What to work on | Rewrite the stretch of the passage on the IR20 judicial review from "HMRC has the" through "make this up.", swapping "Special Commissioners" for "First-tier Tribunal".

The long awaited Judicial Review regarding IR20 sought by Mr Gaines-Cooper started to be heard by the Court of Appeal on 30 June. For those who have been on extended holiday to Mars I would explain that Mr Gaines-Cooper left the UK to take up residence in the Seychelles, returning for less than 90 days in accordance with IR20. HMRC considered he should still be regarded as UK resident because HMRC were not bound by IR20 and Mr Gaines-Cooper was not entitled to rely on it. They also said that he did not satisfy the conditions of IR20 anyway because he (and everybody else) had misunderstood its terms. Mr Gaines-Cooper appealed to the Special Commissioners who said that they had no jurisdiction to consider IR20 as it was merely a statement of practice and nothing to do with the law; they had to apply the law and in their view, under a strict legal analysis Mr Gaines-Cooper should be regarded as UK resident.

Excuse me, said Mr Gaines-Cooper, that may be the strict legal position but I satisfied IR20. Surely if HMRC make a public statement about how I should be treated for tax purposes they should be obliged to honour it. Certainly not, say HMRC – which is why we are in the Court of Appeal with Judicial Review proceedings.

HMRC has the most wonderful additional argument. The taxpayer asks them to apply IR20. No, sorry, we do not know the facts; you have to go to the Special Commissioners so that we know what the facts are. OK, we have now gone to the Special Commissioners and established the facts; will you apply IR20 now? Oh no, say HMRC, you can’t ask us to apply IR20 once the matter has been determined by the Special Commissioners. Er, when does IR20 apply then? Not our problem. You could not make this up.

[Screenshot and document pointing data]
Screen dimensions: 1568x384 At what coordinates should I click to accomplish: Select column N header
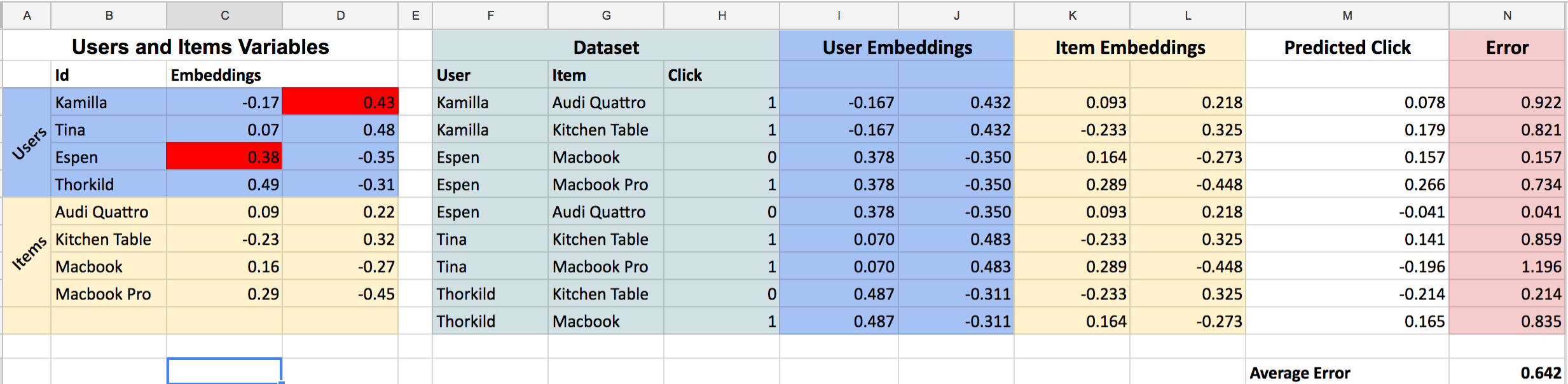point(1507,15)
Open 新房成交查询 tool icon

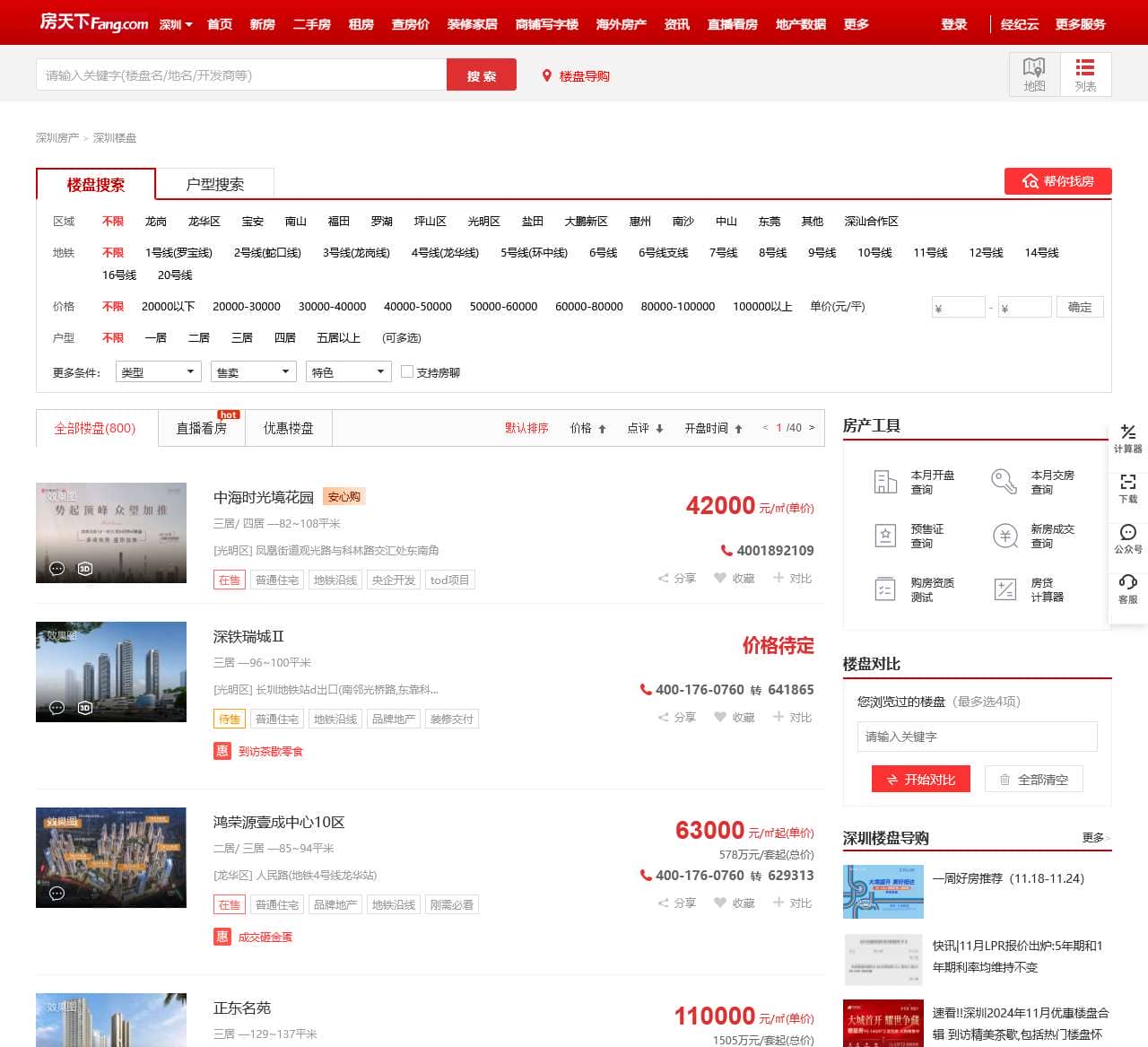click(1005, 536)
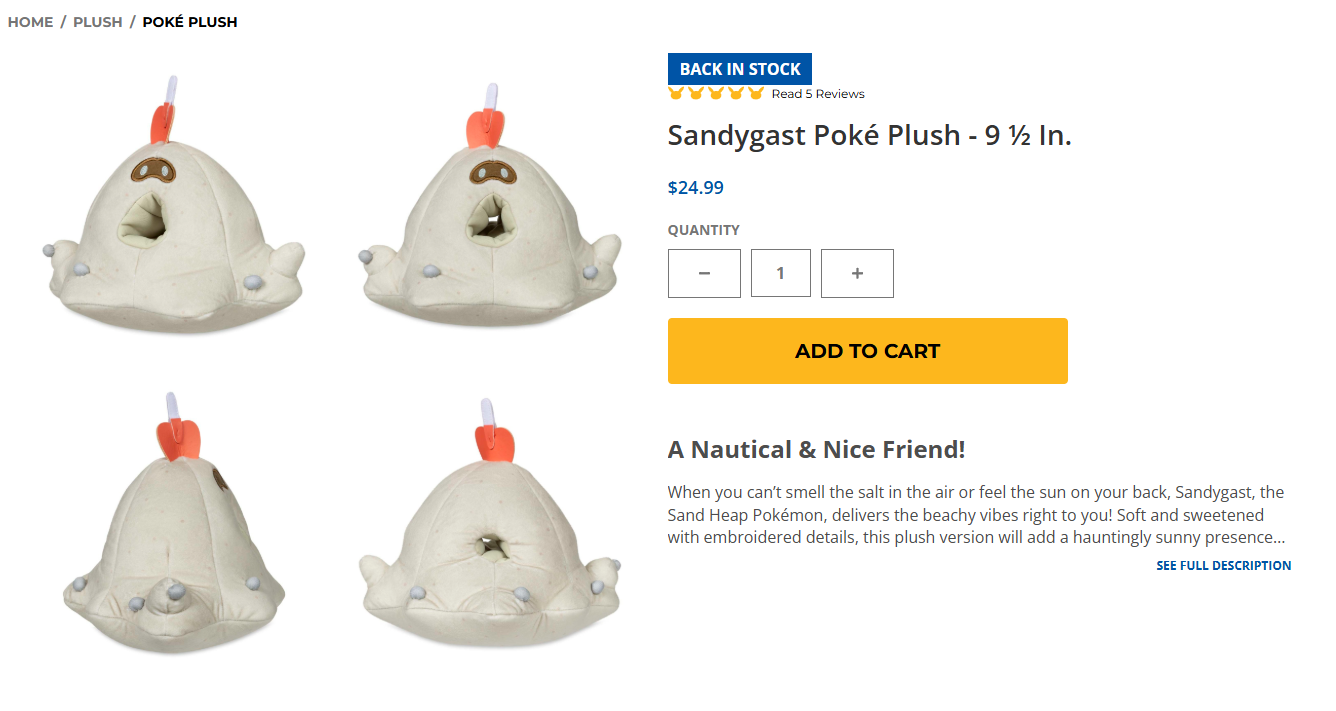This screenshot has width=1336, height=711.
Task: View the bottom-right back-view plush photo
Action: 490,524
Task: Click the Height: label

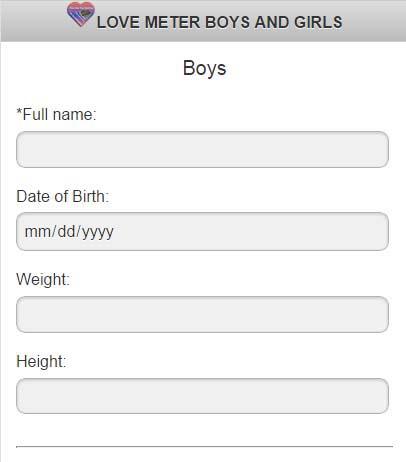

Response |
HMRC has the most wonderful additional argument. The taxpayer asks them to apply IR20. No, sorry, we do not know the facts; you have to go to the First-tier Tribunal so that we know what the facts are. OK, we have now gone to the First-tier Tribunal and established the facts; will you apply IR20 now? Oh no, say HMRC, you can’t ask us to apply IR20 once the matter has been determined by the First-tier Tribunal. Er, when does IR20 apply then? Not our problem. You could not make this up.